Much has been made of the potential financial costs of climate change legislation by conservatives, but as it turns out, the American Clean Energy & Security Act will cost the average citizen just 23 cents a day.
Reps. Markey and Waxman asked the Energy Information Agency to analyze the cost to consumers, to put out-of-control estimates by anti-climate-bill pundits and lawmakers to rest. They delivered, with a report (PDF) that projects the annual cost of the ACES to be roughly $83, adjusted for inflation, by 2030.

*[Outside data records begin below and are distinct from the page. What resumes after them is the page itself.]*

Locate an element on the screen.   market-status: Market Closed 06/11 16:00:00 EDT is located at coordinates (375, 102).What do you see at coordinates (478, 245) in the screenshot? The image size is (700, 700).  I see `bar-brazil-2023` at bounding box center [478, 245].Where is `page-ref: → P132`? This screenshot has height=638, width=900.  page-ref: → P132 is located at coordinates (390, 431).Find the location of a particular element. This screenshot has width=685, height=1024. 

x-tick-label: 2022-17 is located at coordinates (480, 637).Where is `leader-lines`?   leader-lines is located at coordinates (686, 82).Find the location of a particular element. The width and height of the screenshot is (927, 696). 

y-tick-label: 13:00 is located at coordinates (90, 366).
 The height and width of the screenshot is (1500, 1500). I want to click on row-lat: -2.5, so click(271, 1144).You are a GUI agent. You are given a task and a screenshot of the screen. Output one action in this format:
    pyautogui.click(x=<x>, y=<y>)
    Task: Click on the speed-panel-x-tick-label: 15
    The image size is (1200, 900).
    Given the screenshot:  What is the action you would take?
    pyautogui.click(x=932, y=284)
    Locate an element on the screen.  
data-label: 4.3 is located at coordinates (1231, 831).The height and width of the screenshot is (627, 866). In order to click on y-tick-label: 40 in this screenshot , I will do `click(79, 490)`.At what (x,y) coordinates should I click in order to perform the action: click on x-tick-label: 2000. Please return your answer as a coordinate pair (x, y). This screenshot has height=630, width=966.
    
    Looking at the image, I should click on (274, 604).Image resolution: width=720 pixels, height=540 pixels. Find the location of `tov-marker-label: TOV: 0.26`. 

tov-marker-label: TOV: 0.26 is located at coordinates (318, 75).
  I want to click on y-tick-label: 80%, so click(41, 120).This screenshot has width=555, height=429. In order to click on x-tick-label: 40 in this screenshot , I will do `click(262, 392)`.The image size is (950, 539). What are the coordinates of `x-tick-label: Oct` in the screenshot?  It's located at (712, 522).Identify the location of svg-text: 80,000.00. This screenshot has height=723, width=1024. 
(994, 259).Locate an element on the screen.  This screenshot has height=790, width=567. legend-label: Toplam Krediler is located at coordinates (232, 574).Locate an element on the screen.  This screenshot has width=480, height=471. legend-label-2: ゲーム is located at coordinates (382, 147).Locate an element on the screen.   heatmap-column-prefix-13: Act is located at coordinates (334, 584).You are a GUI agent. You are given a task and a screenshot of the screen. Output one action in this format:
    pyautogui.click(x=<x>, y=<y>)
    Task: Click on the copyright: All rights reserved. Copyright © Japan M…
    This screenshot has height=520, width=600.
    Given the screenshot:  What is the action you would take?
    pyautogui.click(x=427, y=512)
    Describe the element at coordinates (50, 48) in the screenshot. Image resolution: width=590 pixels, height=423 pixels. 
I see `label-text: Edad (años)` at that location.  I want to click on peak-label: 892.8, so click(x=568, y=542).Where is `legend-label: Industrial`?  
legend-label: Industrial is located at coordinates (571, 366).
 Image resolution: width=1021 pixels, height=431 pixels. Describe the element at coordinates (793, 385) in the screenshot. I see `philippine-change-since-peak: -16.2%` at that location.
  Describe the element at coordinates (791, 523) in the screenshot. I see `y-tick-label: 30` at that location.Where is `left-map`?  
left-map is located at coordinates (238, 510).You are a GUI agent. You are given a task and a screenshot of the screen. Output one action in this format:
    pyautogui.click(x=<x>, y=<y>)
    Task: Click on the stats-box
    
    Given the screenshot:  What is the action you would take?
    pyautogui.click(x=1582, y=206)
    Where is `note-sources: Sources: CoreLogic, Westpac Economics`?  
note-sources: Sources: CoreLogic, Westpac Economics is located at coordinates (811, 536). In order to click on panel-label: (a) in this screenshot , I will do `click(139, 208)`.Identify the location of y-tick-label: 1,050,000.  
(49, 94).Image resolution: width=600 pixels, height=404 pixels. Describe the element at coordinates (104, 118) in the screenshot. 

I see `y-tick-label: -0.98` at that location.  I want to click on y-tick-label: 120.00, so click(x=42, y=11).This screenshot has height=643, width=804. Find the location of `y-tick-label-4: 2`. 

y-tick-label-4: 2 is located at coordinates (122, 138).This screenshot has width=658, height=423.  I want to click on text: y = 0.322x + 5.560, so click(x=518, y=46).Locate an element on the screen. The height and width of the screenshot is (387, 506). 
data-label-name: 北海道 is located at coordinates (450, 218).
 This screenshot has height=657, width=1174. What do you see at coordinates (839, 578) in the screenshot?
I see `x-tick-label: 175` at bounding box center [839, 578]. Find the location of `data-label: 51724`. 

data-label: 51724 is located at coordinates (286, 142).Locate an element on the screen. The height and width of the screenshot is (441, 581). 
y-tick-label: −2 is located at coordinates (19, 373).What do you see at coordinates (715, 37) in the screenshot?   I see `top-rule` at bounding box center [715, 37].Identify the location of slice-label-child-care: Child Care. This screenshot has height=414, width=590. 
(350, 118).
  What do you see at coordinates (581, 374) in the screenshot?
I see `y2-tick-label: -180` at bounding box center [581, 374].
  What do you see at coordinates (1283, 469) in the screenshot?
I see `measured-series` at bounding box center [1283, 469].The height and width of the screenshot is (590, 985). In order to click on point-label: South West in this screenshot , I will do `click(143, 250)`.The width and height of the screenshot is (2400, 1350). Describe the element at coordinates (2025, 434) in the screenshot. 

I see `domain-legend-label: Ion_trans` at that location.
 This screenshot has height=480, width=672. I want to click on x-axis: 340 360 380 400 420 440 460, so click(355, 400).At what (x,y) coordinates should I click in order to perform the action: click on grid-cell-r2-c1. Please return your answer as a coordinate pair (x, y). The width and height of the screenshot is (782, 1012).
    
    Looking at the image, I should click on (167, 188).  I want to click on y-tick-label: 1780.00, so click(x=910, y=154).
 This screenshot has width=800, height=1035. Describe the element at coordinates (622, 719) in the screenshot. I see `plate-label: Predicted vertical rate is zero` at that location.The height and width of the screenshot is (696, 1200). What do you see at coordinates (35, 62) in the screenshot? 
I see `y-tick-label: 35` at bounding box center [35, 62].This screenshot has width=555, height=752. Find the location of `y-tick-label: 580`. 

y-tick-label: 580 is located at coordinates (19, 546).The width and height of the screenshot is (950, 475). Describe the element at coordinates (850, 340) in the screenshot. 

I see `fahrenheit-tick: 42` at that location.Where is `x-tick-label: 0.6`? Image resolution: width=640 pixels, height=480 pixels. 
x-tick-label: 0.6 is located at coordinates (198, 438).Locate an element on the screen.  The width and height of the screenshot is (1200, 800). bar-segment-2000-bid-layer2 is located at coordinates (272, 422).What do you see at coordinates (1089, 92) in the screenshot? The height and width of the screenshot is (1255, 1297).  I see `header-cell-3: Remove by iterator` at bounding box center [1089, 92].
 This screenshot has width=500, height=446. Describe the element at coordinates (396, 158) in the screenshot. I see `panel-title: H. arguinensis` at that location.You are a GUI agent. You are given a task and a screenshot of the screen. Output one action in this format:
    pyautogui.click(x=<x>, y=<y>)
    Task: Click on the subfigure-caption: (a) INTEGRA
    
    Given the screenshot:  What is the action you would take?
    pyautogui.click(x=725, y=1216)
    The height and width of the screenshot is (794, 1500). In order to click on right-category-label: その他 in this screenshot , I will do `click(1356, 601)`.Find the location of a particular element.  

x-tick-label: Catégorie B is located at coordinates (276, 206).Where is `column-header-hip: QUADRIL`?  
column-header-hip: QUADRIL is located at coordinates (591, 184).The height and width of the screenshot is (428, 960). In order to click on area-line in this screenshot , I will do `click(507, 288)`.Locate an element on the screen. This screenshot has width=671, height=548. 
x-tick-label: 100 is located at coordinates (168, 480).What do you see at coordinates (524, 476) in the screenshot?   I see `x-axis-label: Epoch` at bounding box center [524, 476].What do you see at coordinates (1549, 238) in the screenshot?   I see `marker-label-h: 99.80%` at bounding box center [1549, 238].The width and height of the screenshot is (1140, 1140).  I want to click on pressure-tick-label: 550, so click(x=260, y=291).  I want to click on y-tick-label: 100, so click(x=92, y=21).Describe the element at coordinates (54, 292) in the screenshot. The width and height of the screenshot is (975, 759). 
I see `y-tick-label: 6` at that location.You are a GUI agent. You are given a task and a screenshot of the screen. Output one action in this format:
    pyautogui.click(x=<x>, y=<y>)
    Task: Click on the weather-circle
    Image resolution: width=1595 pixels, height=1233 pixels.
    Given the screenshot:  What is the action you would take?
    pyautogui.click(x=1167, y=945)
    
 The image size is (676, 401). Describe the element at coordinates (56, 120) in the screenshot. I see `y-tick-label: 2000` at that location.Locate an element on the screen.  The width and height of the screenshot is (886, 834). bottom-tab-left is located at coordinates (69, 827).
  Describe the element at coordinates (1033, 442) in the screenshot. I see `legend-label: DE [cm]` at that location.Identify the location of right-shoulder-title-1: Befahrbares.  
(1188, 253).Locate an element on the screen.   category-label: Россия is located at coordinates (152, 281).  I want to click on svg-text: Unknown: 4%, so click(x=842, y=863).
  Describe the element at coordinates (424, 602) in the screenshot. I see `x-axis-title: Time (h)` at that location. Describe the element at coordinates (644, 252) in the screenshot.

ACESA increases energy prices, but effects on electricity and natural gas bills of consumers are substantially mitigated through 2025 by the allocation of free allowances to regulated electricity and natural gas distribution companies. Except for the ACESA No International/Limited Case, electricity prices in five of the six main ACESA cases range from 9.5 to 9.6 cents per kilowatthour in 2020, only 3 to 4 percent above the Reference Case level.6 Average impacts on electricity prices in 2030 are projected to be substantially greater, reflecting both higher allowance prices and the phase-out of the free allocation of allowances to distributors between 2025 and 2030. By 2030, electricity prices in the ACESA Basic Case are 12.0 cents per kilowatthour, 19 percent above the Reference Case level, with a wider band of 11.1 cents to 17.8 cents (10 to 77 percent above the Reference Case level) across all six main policy cases.
So the question is, do Americans want to pony up 23 cents a day and take care of this problem before it blows up into an all-out global nightmare, or just wait until the cost of fixing it reaches epic proportions?